PASSAGE SHOWN
━━━━
LaFaye v. Presser

Decision Date20 December 1989
Docket NumberNo. 89-837,89-837
Citation554 So.2d 610
Parties15 Fla. L. Weekly D31 Vernon A. LaFAYE, Gary F. Hannon, Richard D. Brock, and Presser, LaFaye & Hannon, P.A., Appellants, v. Neil N. PRESSER, Appellee.
CourtFlorida District Court of Appeals

Steven A. Werber and James M. Riley, of Commander, Legler, Werber, Dawes, Sadler and Howell, P.A., Jacksonville, for appellants.

George L. Hudspeth, of Mahoney, Adams, Milam, Surface & Grimsley, Jacksonville, for appellee.

ERVIN, Judge.

Following our prior decision in this cause, LaFaye v. Presser, 535 So.2d 635 (Fla. 1st DCA 1988), remanding the case to the trial court with directions that it award prejudgment interest on the judgment imposed at the contractual rate, rather than at the statutory rate, the trial court on remand found that the amount of contractual interest from the date of loss, July 31, 1986, through the date of the initial final judgment, November 23, 1987, was $13,376.02. The court also imposed the statutory rate of interest on this $13,376.02 sum for the period from November 23, 1987 through the date of the amendment to the final judgment (March 7, 1989), added the two amounts together and directed that the total sum should thereafter bear interest at the annual statutory rate. We affirm in part and reverse in part.

Initially, we disagree with appellants' contention that the trial court erred in establishing the date of loss, for purposes of calculating prejudgment interest, as of the date appellee filed his complaint, July 31, 1986. This issue is controlled by our prior opinion in this cause, which gave the trial court the discretion on remand to determine whether the date of loss was July 31, 1986, the date previously identified.

Having thus properly determined that the date of loss in this case was July 31, 1986, the court was also correct in awarding prejudgment interest of $13,376.02, which was based upon the value of the stock ($171,307.00), and which was computed at the contract rate of six percent, running from the date of the loss (July 31, 1986) through the date of the judgment (November 23, 1987).

However, the trial court erred in awarding interest at the statutory rate on the prejudgment interest award of $13,376.02 for the period from November 23, 1987 to March 7, 1989. First, appellee's right to prejudgment interest ended at the time the judgment was entered (November 23, 1987), and the taking of the appeal did not extend appellee's right to prejudgment interest. 1 Second, the award is an inappropriate award of compound interest, because it required interest to accrue "on a sum that is itself interest." See United Servs. Auto. Ass'n v. Smith, 527 So.2d 281, 284 (Fla. 1st DCA 1988). Accordingly, that portion of the final judgment awarding the statutory rate of interest on all interest that accrued after November 23, 1987, is reversed and the case remanded for the entry of a corrected judgment.

We have considered the remaining arguments of appellants and, finding them without merit, affirm.

AFFIRMED in PART, REVERSED in PART, and REMANDED.

WENTWORTH, J., concurs.

ZEHMER, J., dissents and concurs with written opinion.

ZEHMER, Judge (Dissenting and concurring).
━━━━
DATA

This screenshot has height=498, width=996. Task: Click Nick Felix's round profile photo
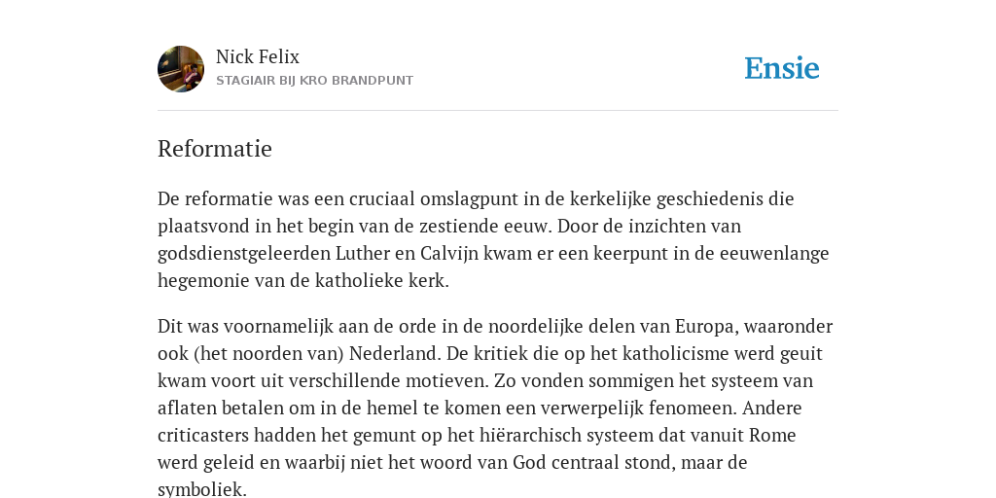click(x=181, y=69)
━━━━
AIM OF THE TASK
Using the LaFaye v. Presser opinion, answer these:
1. What contract rate of interest was used to compute the prejudgment interest?
2. What value of the stock was that interest based on?
3. Which judge dissents and concurs with a written opinion?

WRITTEN SOLUTION
1. Six percent.
2. $171,307.00.
3. Zehmer.